:: DATA SHOWN ::
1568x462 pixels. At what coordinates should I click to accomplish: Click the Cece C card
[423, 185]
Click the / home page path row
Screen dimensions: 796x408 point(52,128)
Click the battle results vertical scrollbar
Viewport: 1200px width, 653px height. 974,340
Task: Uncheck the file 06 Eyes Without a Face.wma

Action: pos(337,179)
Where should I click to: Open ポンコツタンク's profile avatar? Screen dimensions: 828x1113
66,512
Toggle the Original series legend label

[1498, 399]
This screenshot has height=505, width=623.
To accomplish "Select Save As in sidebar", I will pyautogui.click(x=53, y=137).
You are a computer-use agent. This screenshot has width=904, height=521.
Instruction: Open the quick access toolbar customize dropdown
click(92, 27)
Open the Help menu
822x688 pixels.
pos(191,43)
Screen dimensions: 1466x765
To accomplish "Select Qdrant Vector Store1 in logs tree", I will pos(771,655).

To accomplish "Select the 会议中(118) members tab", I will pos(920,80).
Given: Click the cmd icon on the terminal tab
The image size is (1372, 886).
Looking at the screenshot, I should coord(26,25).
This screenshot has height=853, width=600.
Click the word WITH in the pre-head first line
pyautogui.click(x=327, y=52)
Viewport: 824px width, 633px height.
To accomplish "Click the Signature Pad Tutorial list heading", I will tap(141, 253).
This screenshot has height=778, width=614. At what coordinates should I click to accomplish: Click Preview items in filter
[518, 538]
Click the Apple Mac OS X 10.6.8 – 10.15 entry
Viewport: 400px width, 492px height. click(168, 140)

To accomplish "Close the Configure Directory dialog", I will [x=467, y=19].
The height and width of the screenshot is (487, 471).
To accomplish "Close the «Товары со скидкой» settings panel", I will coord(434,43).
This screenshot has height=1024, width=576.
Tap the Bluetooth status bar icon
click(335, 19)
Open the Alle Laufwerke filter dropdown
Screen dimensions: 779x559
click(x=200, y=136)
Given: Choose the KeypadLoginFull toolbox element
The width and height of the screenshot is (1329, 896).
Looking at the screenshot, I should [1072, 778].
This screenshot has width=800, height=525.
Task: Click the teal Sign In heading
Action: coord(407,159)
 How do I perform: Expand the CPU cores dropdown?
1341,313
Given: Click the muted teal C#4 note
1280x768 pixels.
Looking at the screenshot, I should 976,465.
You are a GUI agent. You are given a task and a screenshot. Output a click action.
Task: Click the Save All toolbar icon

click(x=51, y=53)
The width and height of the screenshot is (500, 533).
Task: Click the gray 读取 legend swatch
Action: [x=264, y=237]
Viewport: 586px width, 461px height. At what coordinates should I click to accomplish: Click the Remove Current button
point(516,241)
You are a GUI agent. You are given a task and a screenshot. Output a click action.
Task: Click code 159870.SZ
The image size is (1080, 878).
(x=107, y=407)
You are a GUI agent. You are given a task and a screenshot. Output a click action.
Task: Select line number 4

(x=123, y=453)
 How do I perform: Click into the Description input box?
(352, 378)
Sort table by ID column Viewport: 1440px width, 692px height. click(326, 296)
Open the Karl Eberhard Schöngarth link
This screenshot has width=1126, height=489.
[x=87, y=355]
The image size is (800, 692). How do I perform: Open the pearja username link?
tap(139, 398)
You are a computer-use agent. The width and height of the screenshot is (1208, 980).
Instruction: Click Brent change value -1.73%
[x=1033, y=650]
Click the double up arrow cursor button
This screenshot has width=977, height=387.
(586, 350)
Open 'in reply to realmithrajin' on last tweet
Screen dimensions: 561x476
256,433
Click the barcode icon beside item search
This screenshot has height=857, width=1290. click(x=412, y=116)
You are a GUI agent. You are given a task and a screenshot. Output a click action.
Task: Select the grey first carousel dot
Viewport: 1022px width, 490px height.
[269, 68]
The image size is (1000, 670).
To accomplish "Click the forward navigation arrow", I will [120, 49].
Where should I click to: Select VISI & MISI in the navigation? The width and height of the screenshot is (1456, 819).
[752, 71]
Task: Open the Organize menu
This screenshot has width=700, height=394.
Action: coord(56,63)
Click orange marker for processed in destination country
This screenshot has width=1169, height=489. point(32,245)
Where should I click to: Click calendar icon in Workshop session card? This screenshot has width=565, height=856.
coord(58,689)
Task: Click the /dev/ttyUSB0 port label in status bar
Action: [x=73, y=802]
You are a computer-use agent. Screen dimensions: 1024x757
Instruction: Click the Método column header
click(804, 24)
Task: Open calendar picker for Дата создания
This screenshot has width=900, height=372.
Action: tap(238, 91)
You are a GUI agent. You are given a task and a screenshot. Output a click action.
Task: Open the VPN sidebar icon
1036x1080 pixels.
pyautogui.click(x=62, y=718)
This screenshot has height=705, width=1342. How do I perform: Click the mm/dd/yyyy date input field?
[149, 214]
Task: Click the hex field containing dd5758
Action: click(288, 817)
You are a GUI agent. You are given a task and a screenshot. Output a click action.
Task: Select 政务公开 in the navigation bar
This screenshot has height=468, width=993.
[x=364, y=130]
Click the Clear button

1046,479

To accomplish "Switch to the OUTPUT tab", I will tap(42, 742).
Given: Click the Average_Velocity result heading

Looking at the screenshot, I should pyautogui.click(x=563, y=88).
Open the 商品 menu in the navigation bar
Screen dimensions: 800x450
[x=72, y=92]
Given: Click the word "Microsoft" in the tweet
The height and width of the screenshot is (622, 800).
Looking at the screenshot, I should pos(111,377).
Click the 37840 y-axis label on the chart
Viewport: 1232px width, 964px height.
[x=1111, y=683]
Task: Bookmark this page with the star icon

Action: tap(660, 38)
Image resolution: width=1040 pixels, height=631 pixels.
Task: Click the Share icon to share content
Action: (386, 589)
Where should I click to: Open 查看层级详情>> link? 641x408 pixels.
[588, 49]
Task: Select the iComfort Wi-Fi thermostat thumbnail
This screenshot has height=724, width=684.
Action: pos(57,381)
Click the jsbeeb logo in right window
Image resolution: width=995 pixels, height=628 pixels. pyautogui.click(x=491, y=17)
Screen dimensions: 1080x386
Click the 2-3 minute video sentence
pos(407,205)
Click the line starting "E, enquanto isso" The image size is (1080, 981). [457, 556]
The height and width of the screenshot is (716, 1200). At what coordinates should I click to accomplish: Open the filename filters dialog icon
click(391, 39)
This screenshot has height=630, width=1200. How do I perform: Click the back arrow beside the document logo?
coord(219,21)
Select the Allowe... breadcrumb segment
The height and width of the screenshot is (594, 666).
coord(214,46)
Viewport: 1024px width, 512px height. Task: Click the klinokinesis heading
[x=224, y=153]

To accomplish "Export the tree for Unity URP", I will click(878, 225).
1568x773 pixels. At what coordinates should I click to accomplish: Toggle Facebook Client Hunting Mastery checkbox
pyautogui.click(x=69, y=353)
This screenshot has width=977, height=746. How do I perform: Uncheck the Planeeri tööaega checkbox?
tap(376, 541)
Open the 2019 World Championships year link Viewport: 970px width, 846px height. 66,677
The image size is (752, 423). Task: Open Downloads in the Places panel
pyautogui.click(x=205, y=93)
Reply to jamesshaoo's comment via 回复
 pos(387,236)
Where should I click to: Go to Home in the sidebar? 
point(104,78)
:::
TASK ITEM
An exact retyping of every line in the records is needed.

ANSWER TO THIS TASK
1568x462 pixels. At what coordinates should I click to accomplish: Click the Cece C card
[423, 185]
Click the / home page path row
Screen dimensions: 796x408 point(52,128)
Click the battle results vertical scrollbar
Viewport: 1200px width, 653px height. 974,340
Task: Uncheck the file 06 Eyes Without a Face.wma

Action: pos(337,179)
Where should I click to: Open ポンコツタンク's profile avatar? Screen dimensions: 828x1113
66,512
Toggle the Original series legend label

[1498, 399]
This screenshot has height=505, width=623.
To accomplish "Select Save As in sidebar", I will pyautogui.click(x=53, y=137).
You are a computer-use agent. This screenshot has width=904, height=521.
Instruction: Open the quick access toolbar customize dropdown
click(92, 27)
Open the Help menu
822x688 pixels.
pos(191,43)
Screen dimensions: 1466x765
To accomplish "Select Qdrant Vector Store1 in logs tree", I will pos(771,655).

To accomplish "Select the 会议中(118) members tab", I will pos(920,80).
Given: Click the cmd icon on the terminal tab
The image size is (1372, 886).
Looking at the screenshot, I should coord(26,25).
This screenshot has height=853, width=600.
Click the word WITH in the pre-head first line
pyautogui.click(x=327, y=52)
Viewport: 824px width, 633px height.
To accomplish "Click the Signature Pad Tutorial list heading", I will tap(141, 253).
This screenshot has height=778, width=614. At what coordinates should I click to accomplish: Click Preview items in filter
[518, 538]
Click the Apple Mac OS X 10.6.8 – 10.15 entry
Viewport: 400px width, 492px height. click(168, 140)

To accomplish "Close the Configure Directory dialog", I will [x=467, y=19].
The height and width of the screenshot is (487, 471).
To accomplish "Close the «Товары со скидкой» settings panel", I will coord(434,43).
This screenshot has height=1024, width=576.
Tap the Bluetooth status bar icon
click(335, 19)
Open the Alle Laufwerke filter dropdown
Screen dimensions: 779x559
click(x=200, y=136)
Given: Choose the KeypadLoginFull toolbox element
The width and height of the screenshot is (1329, 896).
Looking at the screenshot, I should [1072, 778].
This screenshot has width=800, height=525.
Task: Click the teal Sign In heading
Action: coord(407,159)
 How do I perform: Expand the CPU cores dropdown?
1341,313
Given: Click the muted teal C#4 note
1280x768 pixels.
Looking at the screenshot, I should 976,465.
You are a GUI agent. You are given a task and a screenshot. Output a click action.
Task: Click the Save All toolbar icon

click(x=51, y=53)
The width and height of the screenshot is (500, 533).
Task: Click the gray 读取 legend swatch
Action: [x=264, y=237]
Viewport: 586px width, 461px height. At what coordinates should I click to accomplish: Click the Remove Current button
point(516,241)
You are a GUI agent. You are given a task and a screenshot. Output a click action.
Task: Click code 159870.SZ
The image size is (1080, 878).
(x=107, y=407)
You are a GUI agent. You are given a task and a screenshot. Output a click action.
Task: Select line number 4

(x=123, y=453)
 How do I perform: Click into the Description input box?
(352, 378)
Sort table by ID column Viewport: 1440px width, 692px height. click(326, 296)
Open the Karl Eberhard Schöngarth link
This screenshot has width=1126, height=489.
[x=87, y=355]
The image size is (800, 692). How do I perform: Open the pearja username link?
tap(139, 398)
You are a computer-use agent. The width and height of the screenshot is (1208, 980).
Instruction: Click Brent change value -1.73%
[x=1033, y=650]
Click the double up arrow cursor button
This screenshot has width=977, height=387.
(586, 350)
Open 'in reply to realmithrajin' on last tweet
Screen dimensions: 561x476
256,433
Click the barcode icon beside item search
This screenshot has height=857, width=1290. click(x=412, y=116)
You are a GUI agent. You are given a task and a screenshot. Output a click action.
Task: Select the grey first carousel dot
Viewport: 1022px width, 490px height.
[269, 68]
The image size is (1000, 670).
To accomplish "Click the forward navigation arrow", I will [120, 49].
Where should I click to: Select VISI & MISI in the navigation? The width and height of the screenshot is (1456, 819).
[752, 71]
Task: Open the Organize menu
This screenshot has width=700, height=394.
Action: coord(56,63)
Click orange marker for processed in destination country
This screenshot has width=1169, height=489. point(32,245)
Where should I click to: Click calendar icon in Workshop session card? This screenshot has width=565, height=856.
coord(58,689)
Task: Click the /dev/ttyUSB0 port label in status bar
Action: [x=73, y=802]
You are a computer-use agent. Screen dimensions: 1024x757
Instruction: Click the Método column header
click(804, 24)
Task: Open calendar picker for Дата создания
This screenshot has width=900, height=372.
Action: tap(238, 91)
You are a GUI agent. You are given a task and a screenshot. Output a click action.
Task: Open the VPN sidebar icon
1036x1080 pixels.
pyautogui.click(x=62, y=718)
This screenshot has height=705, width=1342. How do I perform: Click the mm/dd/yyyy date input field?
[149, 214]
Task: Click the hex field containing dd5758
Action: click(288, 817)
You are a GUI agent. You are given a task and a screenshot. Output a click action.
Task: Select 政务公开 in the navigation bar
This screenshot has height=468, width=993.
[x=364, y=130]
Click the Clear button

1046,479

To accomplish "Switch to the OUTPUT tab", I will tap(42, 742).
Given: Click the Average_Velocity result heading

Looking at the screenshot, I should pyautogui.click(x=563, y=88).
Open the 商品 menu in the navigation bar
Screen dimensions: 800x450
[x=72, y=92]
Given: Click the word "Microsoft" in the tweet
The height and width of the screenshot is (622, 800).
Looking at the screenshot, I should pos(111,377).
Click the 37840 y-axis label on the chart
Viewport: 1232px width, 964px height.
[x=1111, y=683]
Task: Bookmark this page with the star icon

Action: tap(660, 38)
Image resolution: width=1040 pixels, height=631 pixels.
Task: Click the Share icon to share content
Action: (386, 589)
Where should I click to: Open 查看层级详情>> link? 641x408 pixels.
[588, 49]
Task: Select the iComfort Wi-Fi thermostat thumbnail
This screenshot has height=724, width=684.
Action: pos(57,381)
Click the jsbeeb logo in right window
Image resolution: width=995 pixels, height=628 pixels. pyautogui.click(x=491, y=17)
Screen dimensions: 1080x386
Click the 2-3 minute video sentence
pos(407,205)
Click the line starting "E, enquanto isso" The image size is (1080, 981). [457, 556]
The height and width of the screenshot is (716, 1200). At what coordinates should I click to accomplish: Open the filename filters dialog icon
click(391, 39)
This screenshot has height=630, width=1200. How do I perform: Click the back arrow beside the document logo?
coord(219,21)
Select the Allowe... breadcrumb segment
The height and width of the screenshot is (594, 666).
coord(214,46)
Viewport: 1024px width, 512px height. Task: Click the klinokinesis heading
[x=224, y=153]

To accomplish "Export the tree for Unity URP", I will click(878, 225).
1568x773 pixels. At what coordinates should I click to accomplish: Toggle Facebook Client Hunting Mastery checkbox
pyautogui.click(x=69, y=353)
This screenshot has width=977, height=746. How do I perform: Uncheck the Planeeri tööaega checkbox?
tap(376, 541)
Open the 2019 World Championships year link Viewport: 970px width, 846px height. 66,677
The image size is (752, 423). Task: Open Downloads in the Places panel
pyautogui.click(x=205, y=93)
Reply to jamesshaoo's comment via 回复
 pos(387,236)
Where should I click to: Go to Home in the sidebar? 
point(104,78)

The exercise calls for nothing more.